Giving Thanks in 2020
2020 was been a terrible year for most people, and hunters are no exception! After all the difficulties I personally endured afield, I finally mustered the mental fortitude to write a new post, and just in time for Thanksgiving.
Note: This will be my first hunting-related post since moving to Southern Utah last year. This move was prompted by several factors, primarily getting away from the hordes of the big city, taking control over my time, and being closer to Nature (see my previous post: Panguitch Manifesto).
After settling in to my new home, I looked forward to having more time afield–and thus more success–during the 2020 archery season. This was not the case. Instead, the Covid crowds bombarded the forests with hunters and non-hunters alike, thus driving the deer deeper and further away from my usual haunts. Long story short, I spent a record 42 days afield with nothing to show but a handful of missed opportunities.
For the first time in five years I was left with no story to write. Returning from failed trip after trip took it’s toll on my spirit as I sunk into a hunting funk like never before. Fearing a continual descent into despair, I took heed of one of my life-long mantras: Always turn reaction into action.
I started by reading all the following books:
The Power of Positive Thinking, by Norman Vincent Peale
Blood in the Tracks, by Jim Collyer
Creativity, by Osho
These books proved invaluable for creating a new mindset based on hope and positivity. Sure I stunk it up this year, but that doesn’t change who I am, nor does it discredit all the invaluable hunting skills I’ve accumulated over decades of hard hunting. Gradually I began to look forward rather than dwelling on the past.
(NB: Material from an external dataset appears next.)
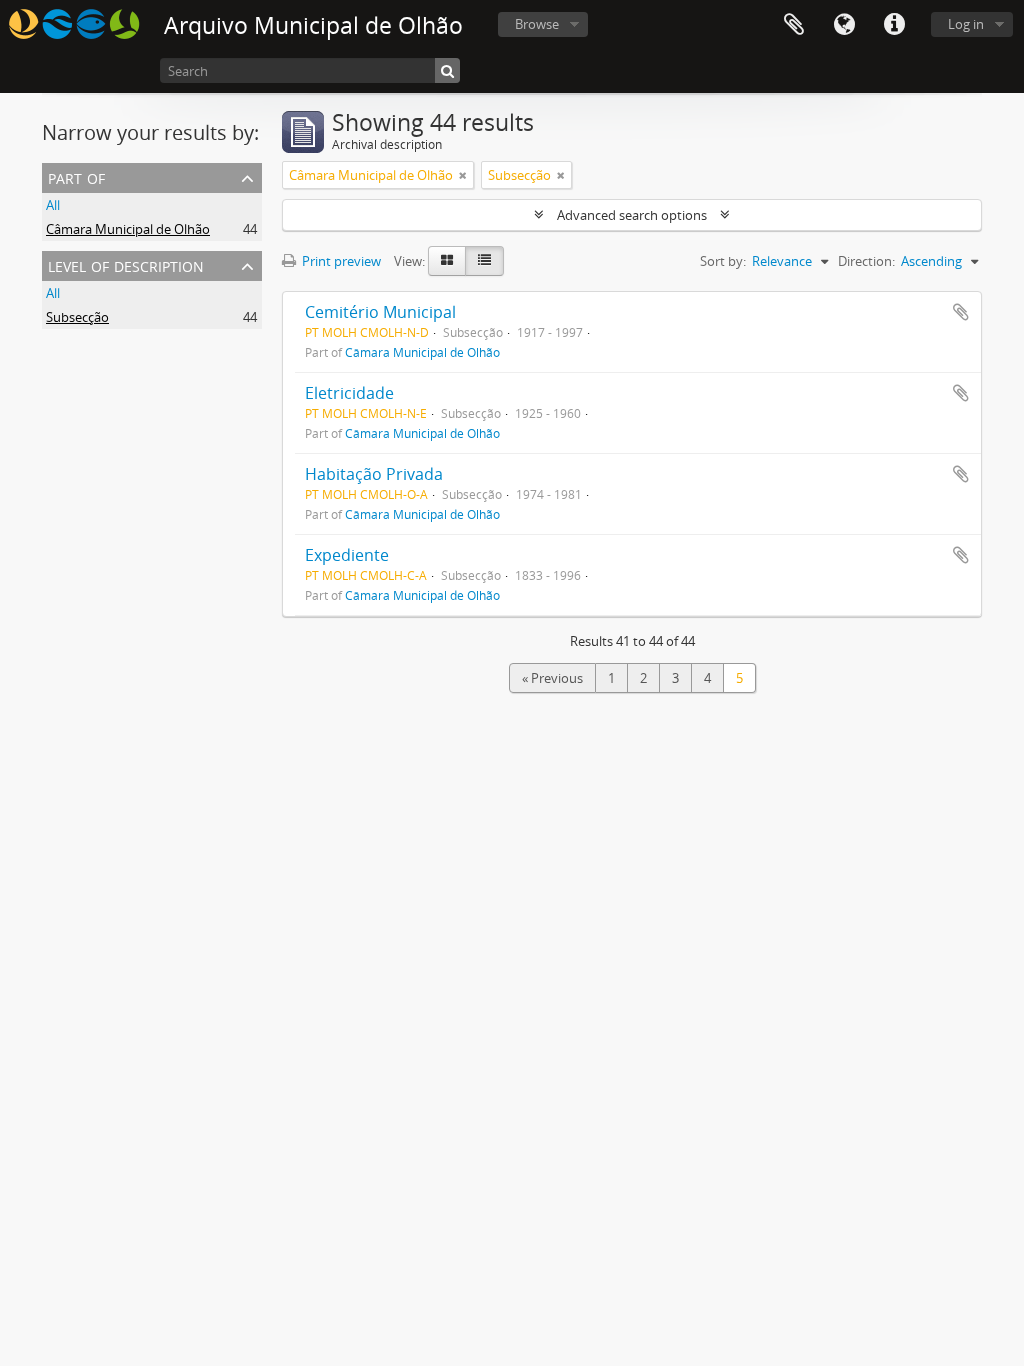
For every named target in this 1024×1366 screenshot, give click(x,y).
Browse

But was the past really that bad? No way. Despite 2020, I can still walk downstairs and bask in the glow of past success; successes almost unimaginable, and for which I am eternally grateful!
Next, and in the spirit of Thanksgiving, I sat down and wrote a list of gratitude. This included items such as my health, home, freedom, and my supportive hunting-wife partner; what else does one need? Well, does of course! After all, I did harvest a beautiful Idaho doe to fill the freezer this year.
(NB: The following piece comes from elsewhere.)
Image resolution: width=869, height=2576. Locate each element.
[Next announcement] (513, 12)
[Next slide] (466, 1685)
Success or failure isn’t as important as how we react to it. Simply put, failure forces change.
Already I’ve begun making plans for next year. There are still plenty of great deer in my unit, I just need to change how and where I hunt for them. This includes more effective scouting and strategies to avoid people…which is something I specialize in.
Guy Eastman once wrote that “a failed hunt just makes the successful ones that much more special.” This might be hard to stomach, but it’s true.
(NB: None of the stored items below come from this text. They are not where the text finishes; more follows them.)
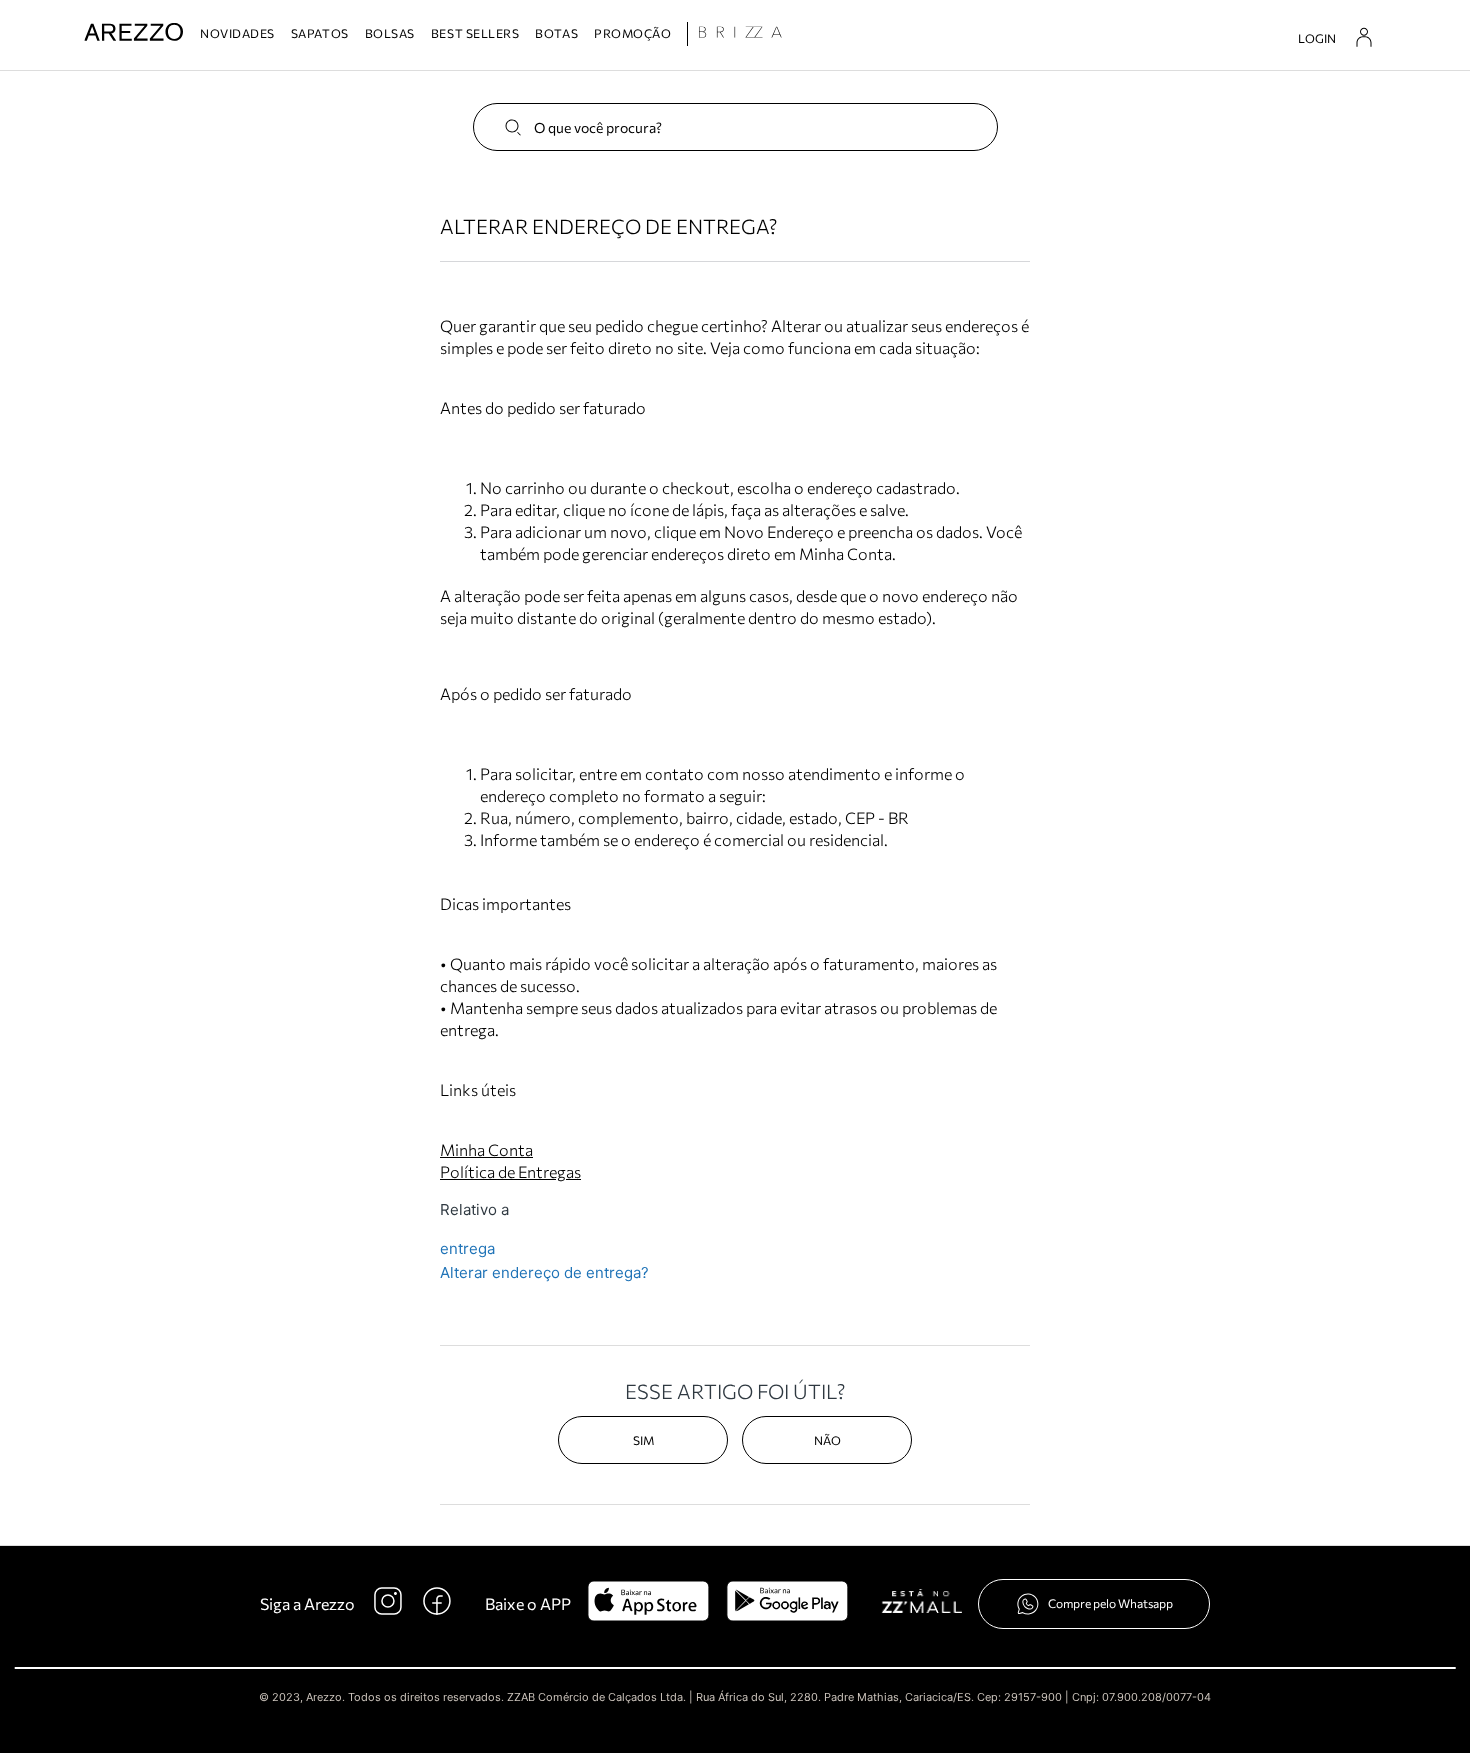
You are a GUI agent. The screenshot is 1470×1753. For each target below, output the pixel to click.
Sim (643, 1440)
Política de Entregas (510, 1171)
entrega (467, 1248)
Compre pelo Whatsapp (1110, 1603)
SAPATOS (320, 33)
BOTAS (556, 33)
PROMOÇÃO (632, 33)
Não (827, 1440)
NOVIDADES (237, 33)
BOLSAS (390, 33)
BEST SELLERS (475, 33)
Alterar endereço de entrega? (544, 1272)
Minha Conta (486, 1149)
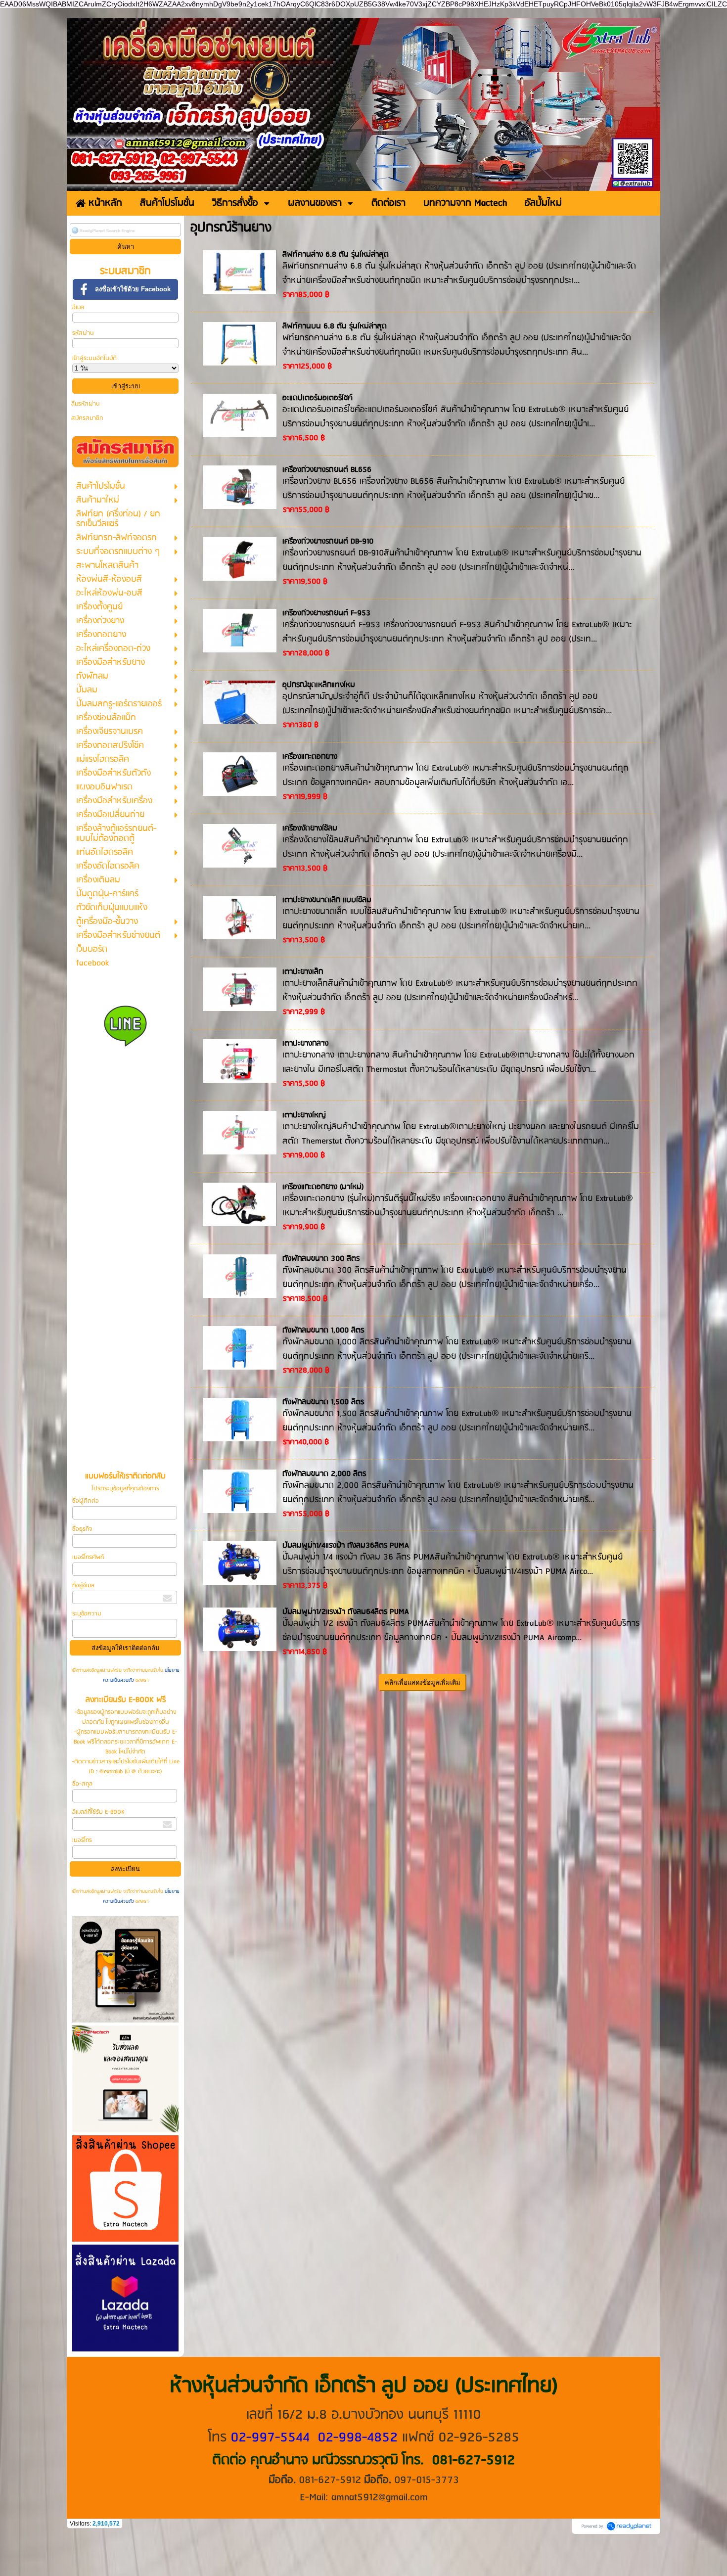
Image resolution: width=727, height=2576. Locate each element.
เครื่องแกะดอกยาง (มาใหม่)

Over-achievement can actually inhibit our growth by making us complacent. Inflated egos cultivate an air of entitlement which goes against everything natural. Nature requires us to continually evolve. If we aren’t moving forward, then we’re moving backwards. Challenges are therefore something to embrace because it perpetuates growth.
This year I’m most grateful for continual opportunities to pursue the greatest passion of my life–bowhunting–even in this difficult time. I’m also grateful for my past successes, and even my failures from which I continually learn. I’m especially very grateful for an old doe harvested with my bow.
What are you grateful for this year?